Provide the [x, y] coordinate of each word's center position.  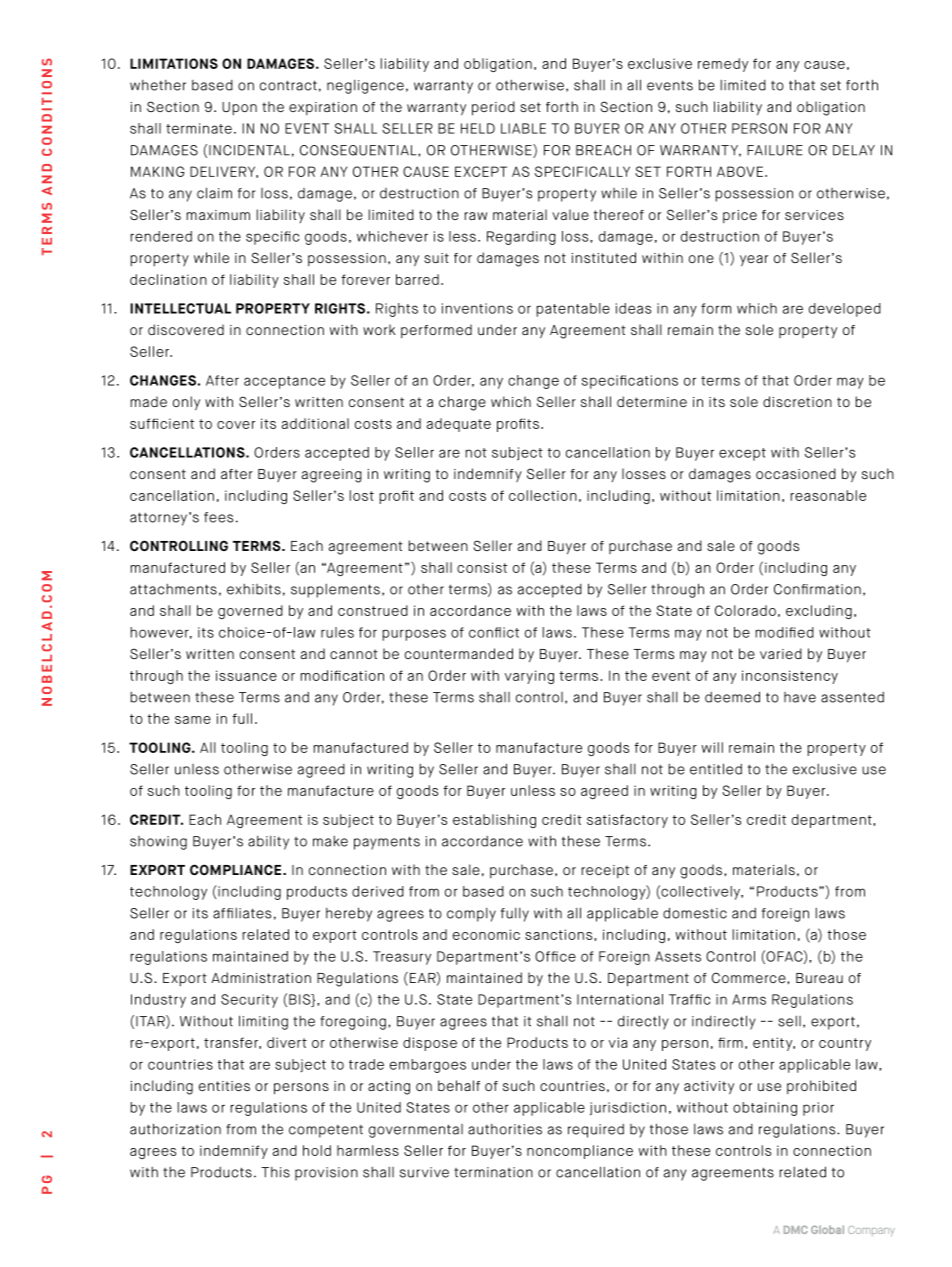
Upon [239, 108]
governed [250, 612]
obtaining [765, 1109]
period [493, 108]
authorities [505, 1129]
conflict [494, 632]
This [275, 1172]
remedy [723, 65]
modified [784, 632]
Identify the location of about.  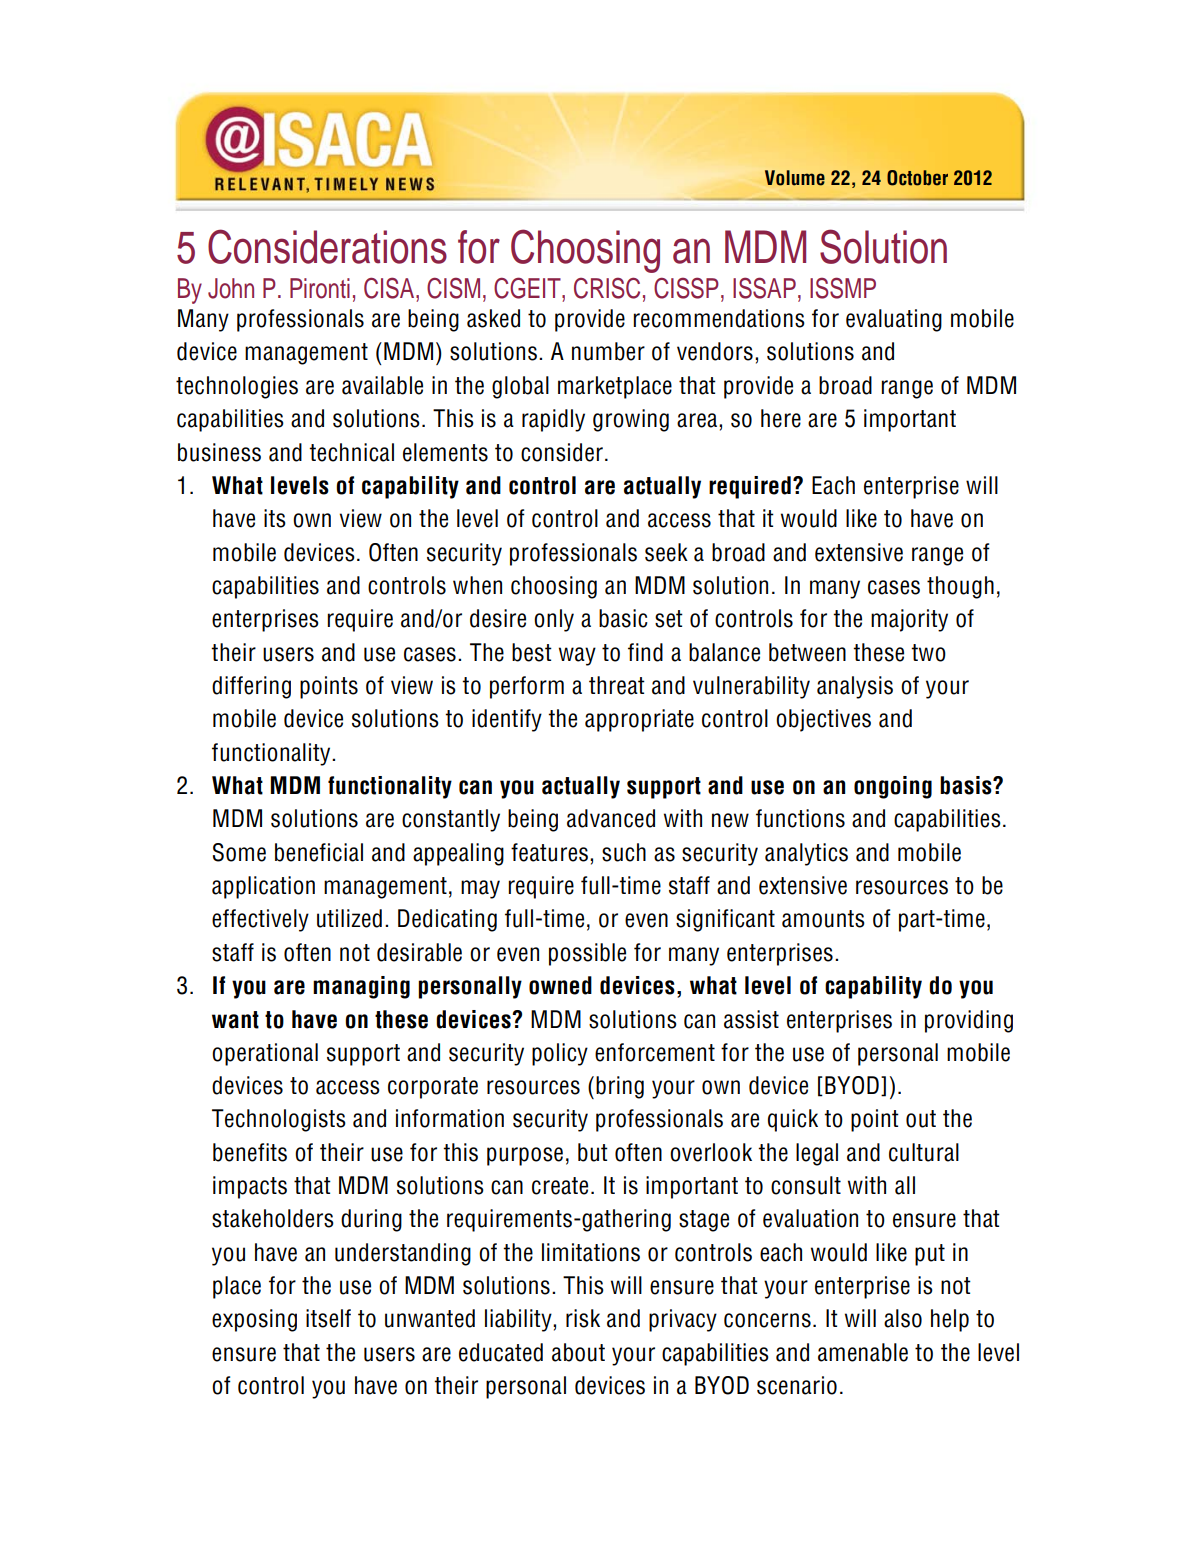
(578, 1352).
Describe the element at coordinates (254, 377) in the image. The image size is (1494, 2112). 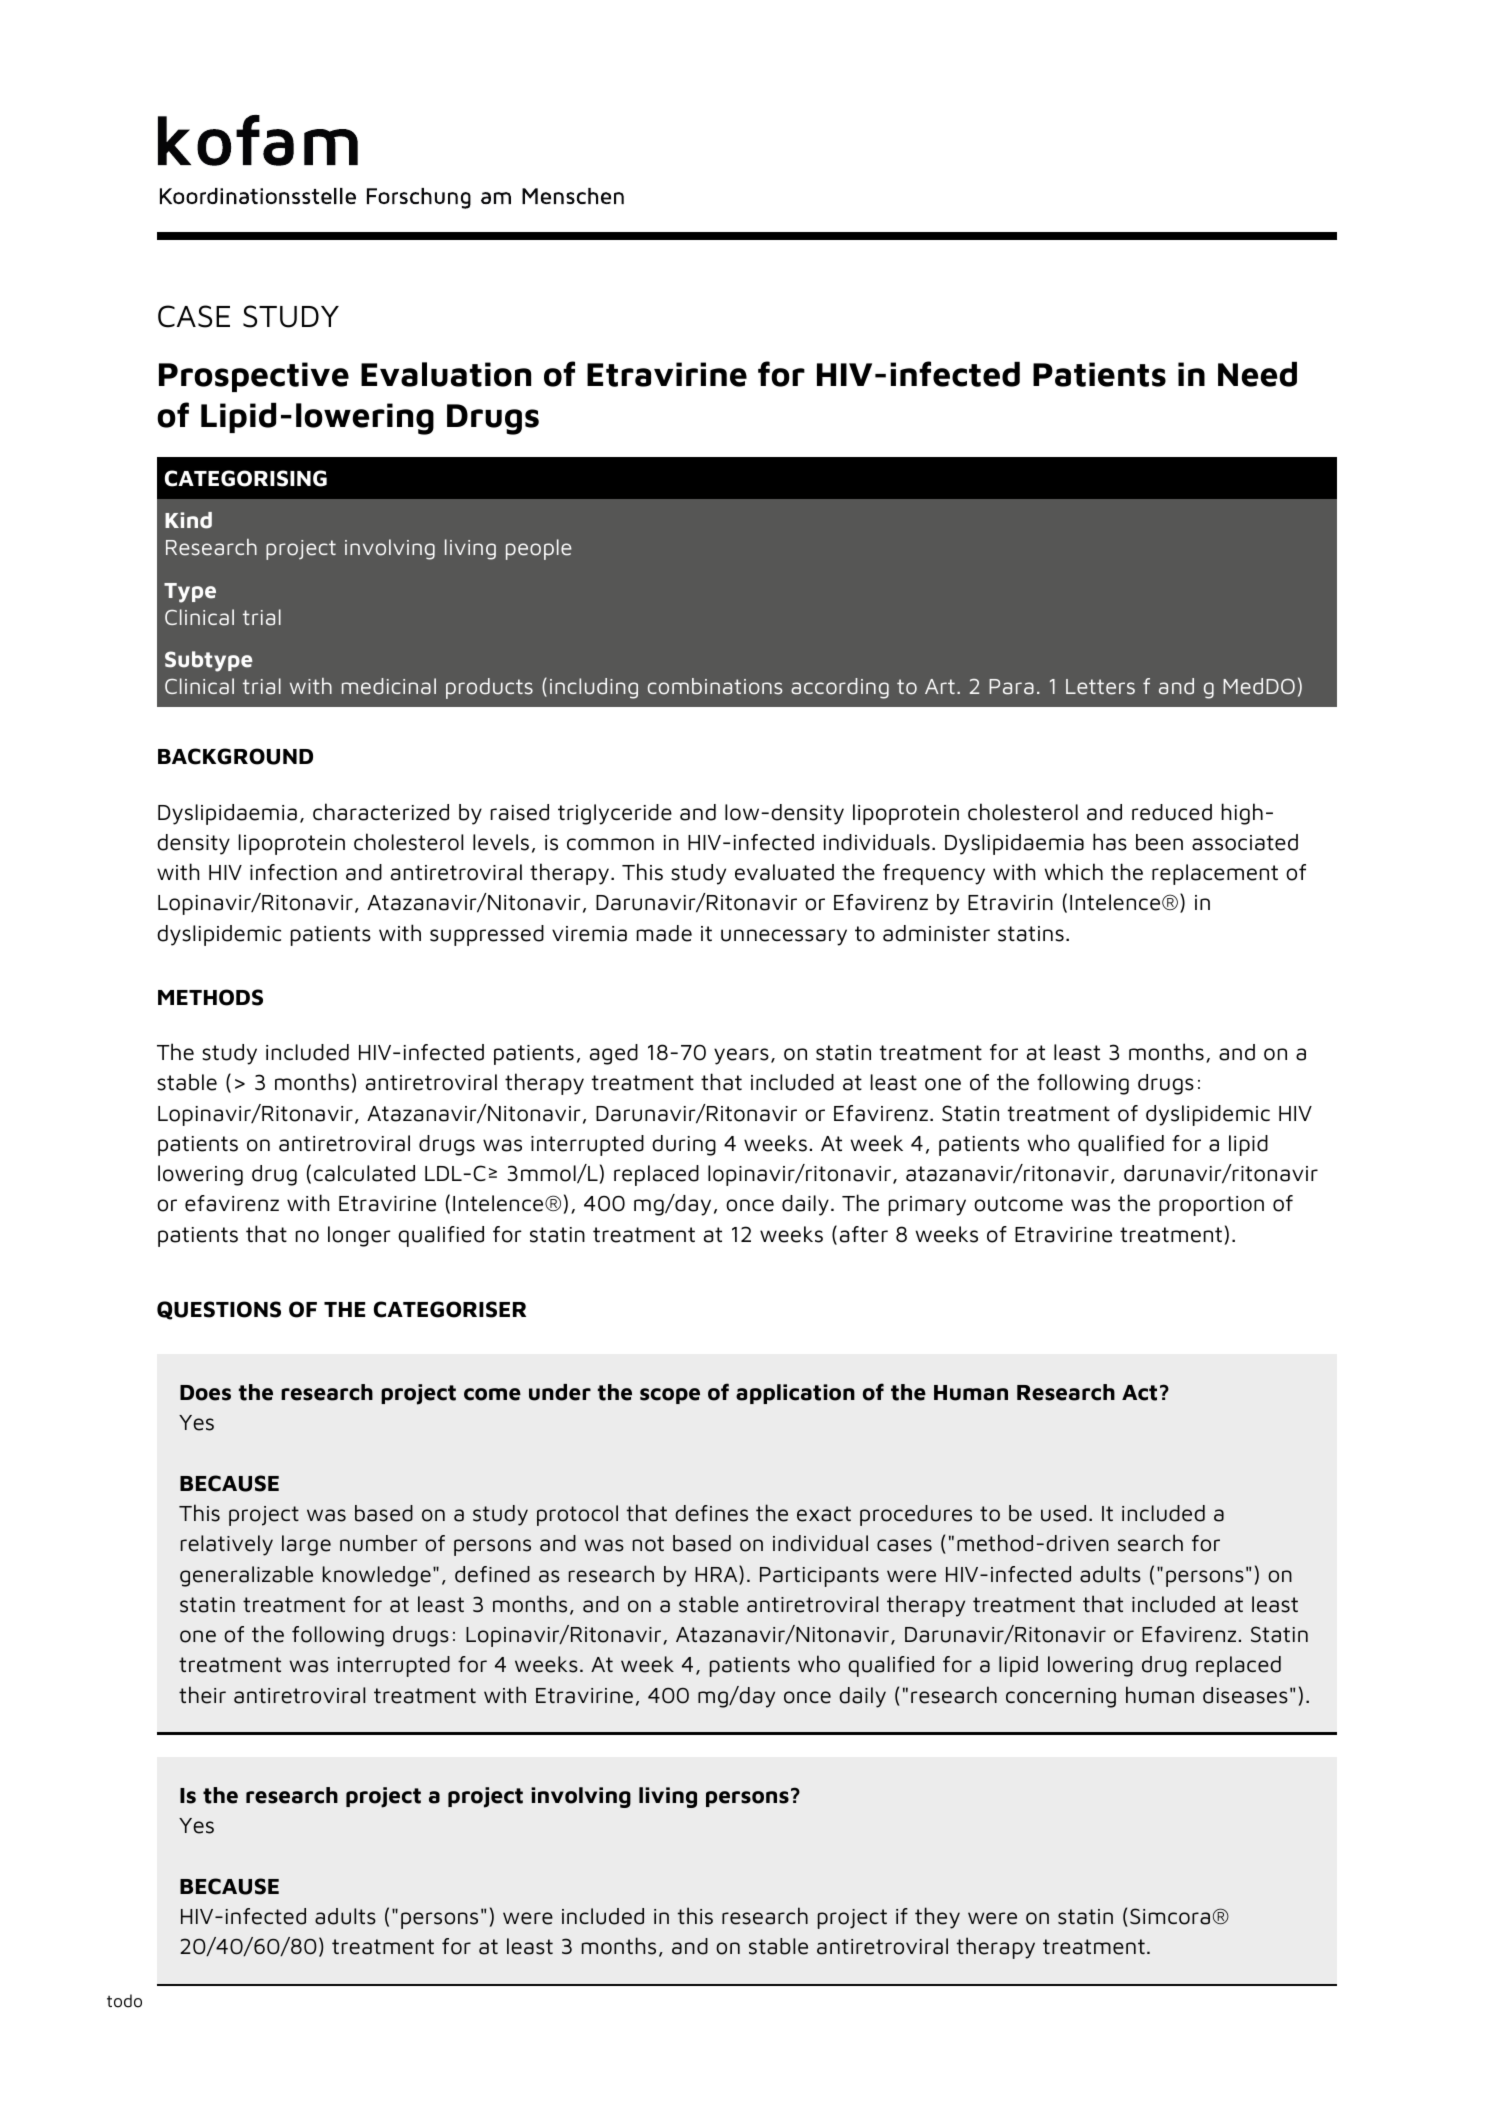
I see `Prospective` at that location.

-*-*-

Work instructions
Please rewrite all of the data above, replacing "image" with "screenshot" wherever it appears and changing nothing else. Leave the pictures out of your answer.

Worked solution
Provide the [x, y] coordinate of each word's center position.  
Upon [239, 108]
governed [250, 612]
obtaining [765, 1109]
period [493, 108]
authorities [505, 1129]
conflict [494, 632]
This [275, 1172]
remedy [723, 65]
modified [784, 632]
Identify the location of about.  
(578, 1352).
Describe the element at coordinates (254, 377) in the screenshot. The screenshot size is (1494, 2112). 
I see `Prospective` at that location.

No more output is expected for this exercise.